When you get to the place where Intel is at in datacenter compute, you cannot dictate terms to customers. You have to listen very carefully and deliver what customers need or one of myriad different competitors will steal your milk money, eat your lunch, and send you to bed without dinner.
With this in mind, and looking at the past decade and a half of increasing diversification of compute engines at Intel (and in the market at large) and the end of Moore’s Law, it is no surprise that Intel bought FPGA maker Altera, bought neural network processor makers Nervana Systems and Habana Labs, and has started up a discrete GPU compute engine business for the second or third time, depending on how you want to count the “Knights” family of many-cored X86 processors from the middle 2010s that spun out of its canceled “Larrabee” GPU project, which had a short life between early 2008 and late 2009. (You could think of Larrabee as a “software-defined” GPU running on X86 cores with 512-bit vector co-processors, with a lot of the GPU functions implemented in software.)
From the outside, considering all of the threats there are to Intel’s hegemony in datacenter compute, it may seem like Intel is overcompensating with variety in its compute engines, trying to block the advances of each and every competitor to the vaunted Xeon SP CPU that still dominates the compute in the datacenters of the world. But we don’t think the situation is that simple. We think that Intel is listening to customers, while at the same time trying very hard not to get burned as it di with the $16.7 billion acquisition of Altera, which was done because Intel’s CPU core business was threatened by the addition of FPGA-based SmartNICs to servers at Microsoft Azure and to the rise of SmartNICs more generally and now the broader compute devices known as Data Processing Units, or DPUs, which are in essence whole servers in their own right that are having big chunks of the storage, networking, and security functions formerly performed on server CPUs offloaded to them.
There is a certain amount of shoot at anything that moves going on, but we also think that Intel is listening very carefully to what customers are asking for and has come to a realization (which many of us have been talking about for a long time) that the era of general-purpose computing solely on the X86 CPU is over. AMD buying FPGA maker Xilinx for $49 billion and soon thereafter buying DPU maker Pensando for $1.9 billion just makes our point.

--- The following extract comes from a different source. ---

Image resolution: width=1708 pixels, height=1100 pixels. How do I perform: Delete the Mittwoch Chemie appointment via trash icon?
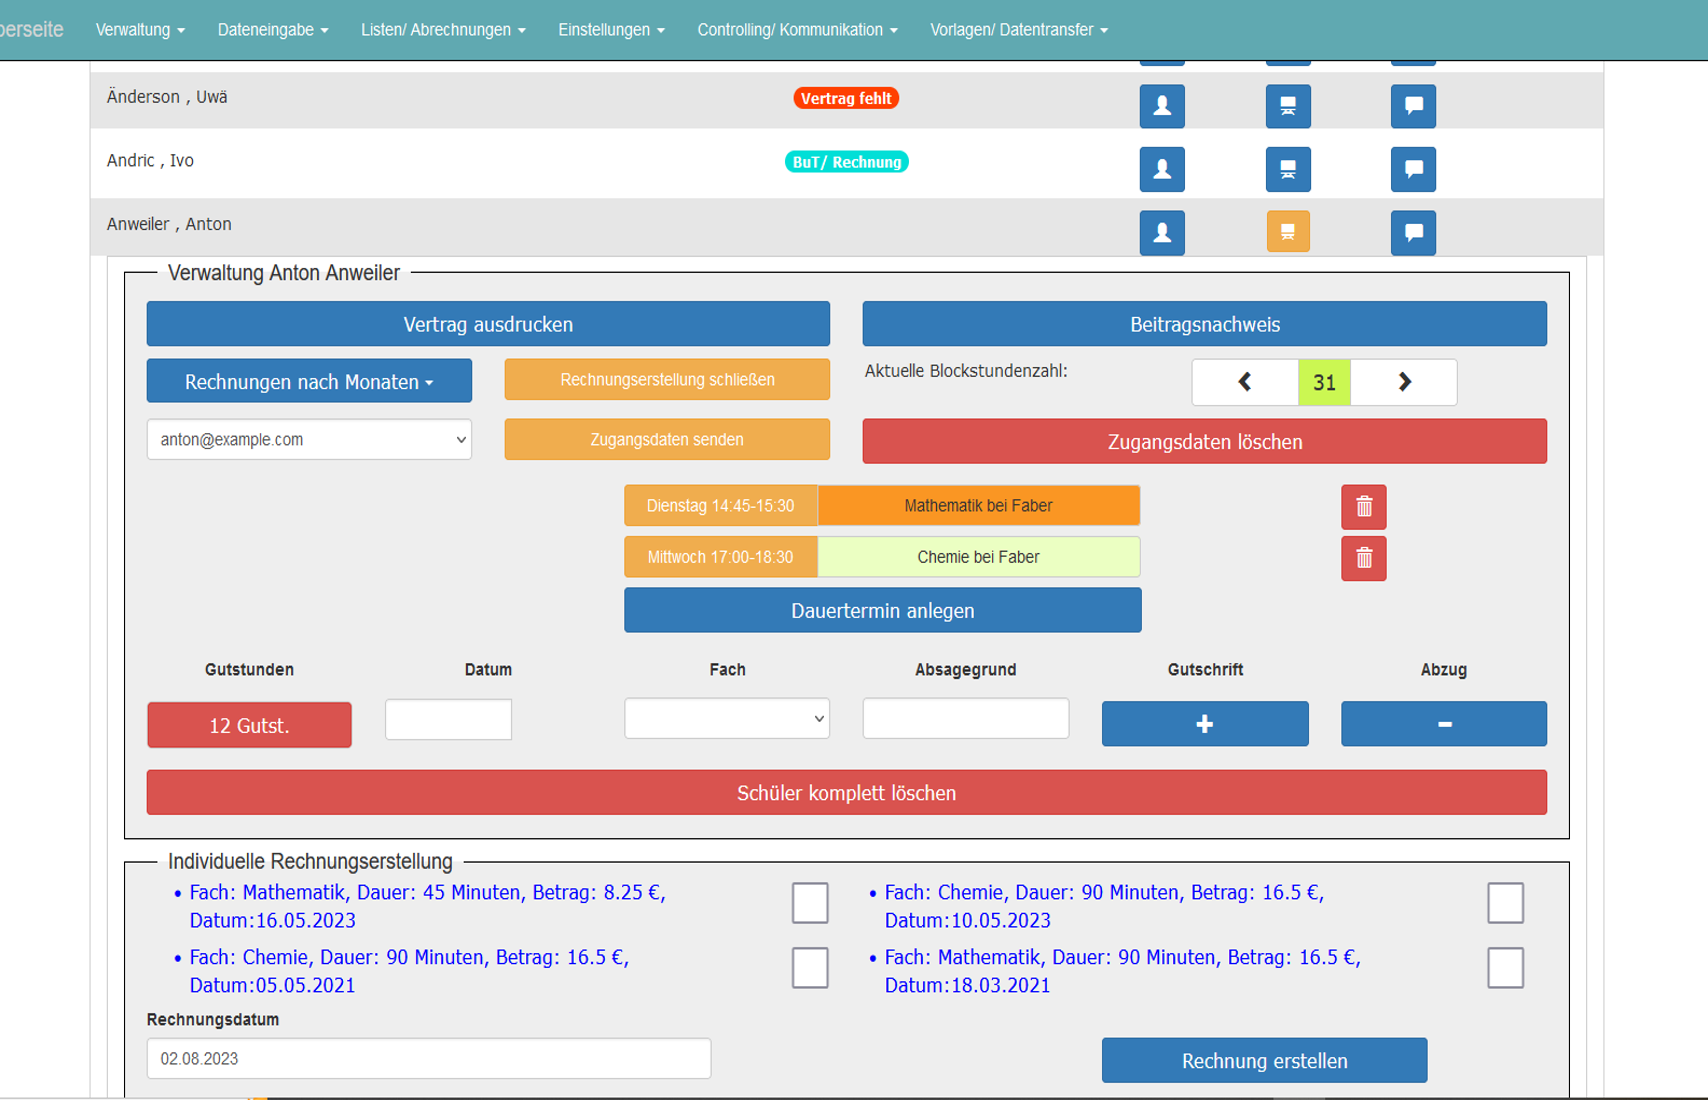tap(1363, 558)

What customers are no doubt telling Intel and AMD is that they want highly tuned pieces of hardware co-designed with very precise workloads, and that they will want them at much lower volumes for each multi-motor configuration than chip makers and system builders are used to. Therefore, these compute engine complexes we call servers will carry higher unit costs than chip makers and system builders are used to, but not necessarily with higher profits. In fact, quite possibly with lower profits, if you can believe it.
This is why Intel is taking a third whack at discrete GPUs with its Xe architecture and significantly with the “Ponte Vecchio” Xe HPC GPU accelerator that is at the “Aurora” supercomputer at Argonne National Laboratory. And this time the architecture of the GPUs is a superset of the integrated GPUs for its laptops and desktops, not some Frankenstein X86 architecture that is not really tuned for graphics even if it could be used as a massively parallel compute engine in a way that GPUs have been transformed from Nvidia and AMD. The Xe architecture will be leveraged for graphics and compute, spanning from small GOUs integrated with Core CPUs for client devices, to discrete devices for PCs and servers for graphics and compute respectively, to hybrid devices like the future “Falcon Shores” family of chiplet complexes that Intel first talked about in February and talked a little bit more about at the recent ISC 2022 supercomputing conference.

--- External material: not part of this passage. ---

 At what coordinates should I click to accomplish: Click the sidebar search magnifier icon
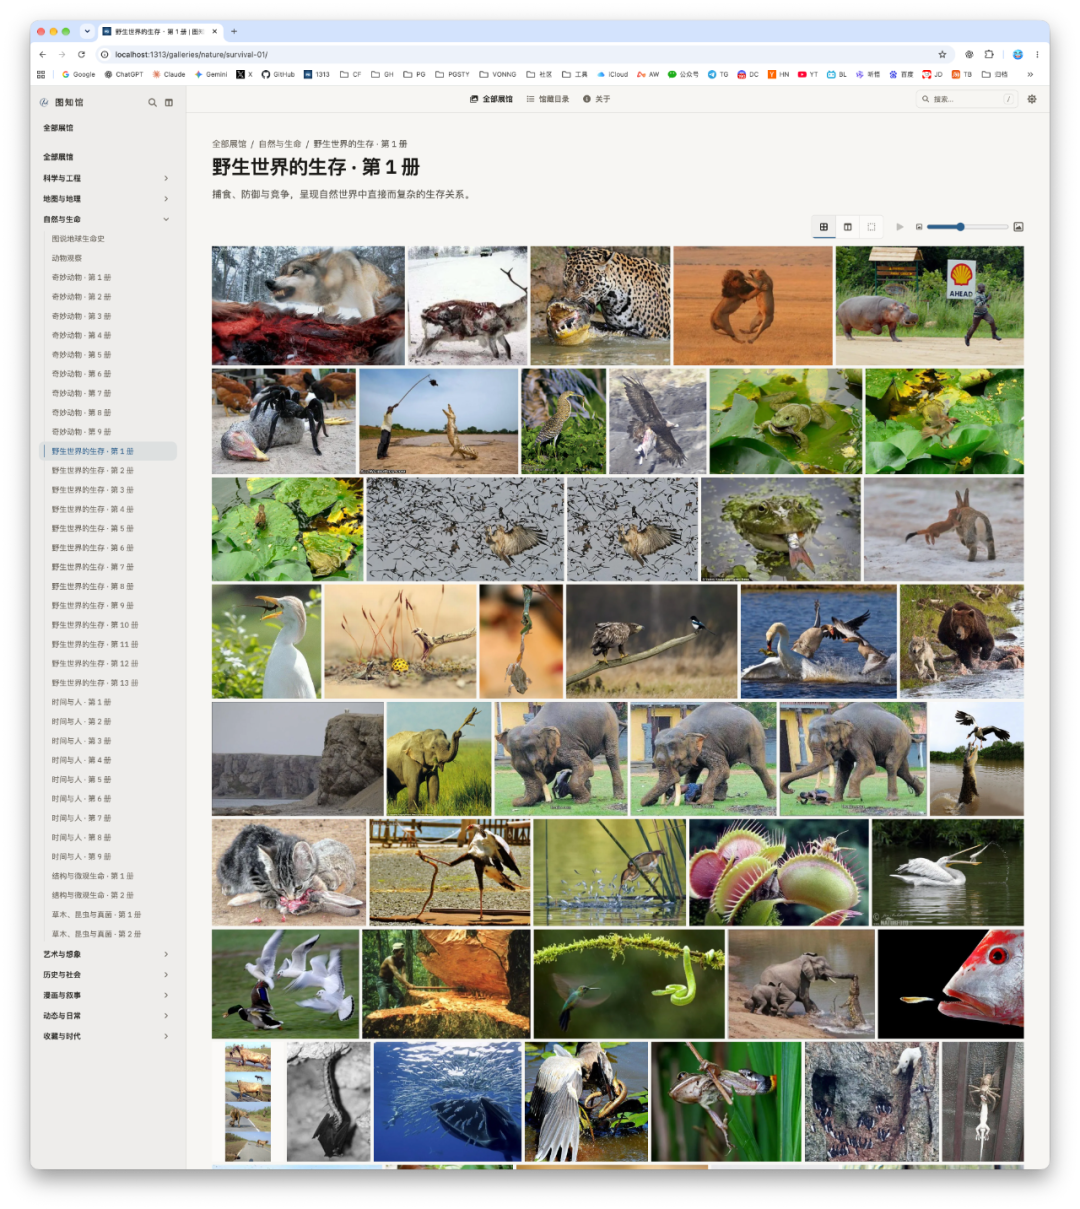(153, 102)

At ISC 2022, Intel’s Jeff McVeigh, general manager of its Super Compute Group, not only raised the curtain a little more on Falcon Shores XPU hybrid chip packages but also provided a bit of a teaser extension to the roadmap for the discrete GPU line that starts with the Ponte Vecchio GPU.
Intel has had a rough go with discrete GPUs, and the tarnish is still not off the die with the Ponte Vecchio device, which crams over 100 billion transistors in 47 chiplets using a mix of Intel 7 processes and 5 nanometer and 7 nanometer processes from Taiwan Semiconductor Manufacturing Co to make those chiplets. The point of supercomputing is to push technologies, and this includes architecture, manufacturing, and packaging, and without question, the reconceived Aurora machine (in the wake of the killing off of the Knights family of chips in 2018 and causing a four-year delay in the delivery of the Aurora supercomputer) is pushing boundaries. One of them is energy consumption, with a 2 exaflops machine kissing 60 megawatts of power consumption. That is around 2X the power per unit of performance of the current “Frontier” supercomputer at Oak Ridge National Laboratory, which is comprised of 9,248 nodes, each with a hybrid AMD compute complex comprised of a single “Trento” Epyc 7003 CPU and four “Aldebaran” Instinct MI250X GPUs, which is expected to burn 29 megawatts at its full 2 exaflops peak.

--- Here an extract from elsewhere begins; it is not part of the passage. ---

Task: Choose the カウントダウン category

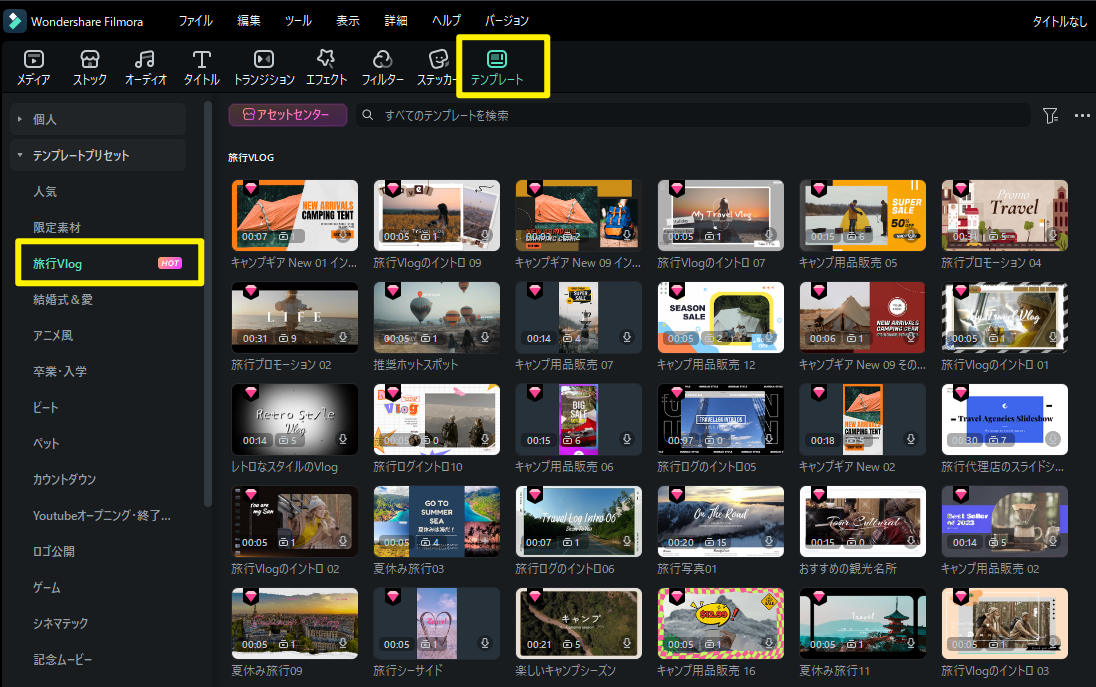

Perhaps it can do better on the energy efficiency front with the follow-on to the Ponte Vecchio GPU accelerator while also pushing the performance envelope some. We will contemplate that in a minute. But let’s start with the updated Intel roadmap for HPC and AI engines:
The CPU in the upper left corner is a “Sapphire Rapids” Xeon SP, although it does not say that, and as you can see, there are versions of the CPUs that use DDR main memory across the top row and then those that have HBM memory in the next row down. It is not clear why Intel is being cagey on this roadmap about “Xeon Next” with HBM coming in 2023, but this is almost certainly a socket-compatible “Emerald Rapids” CPU with DDR5 memory swapped out to HBM3 memory.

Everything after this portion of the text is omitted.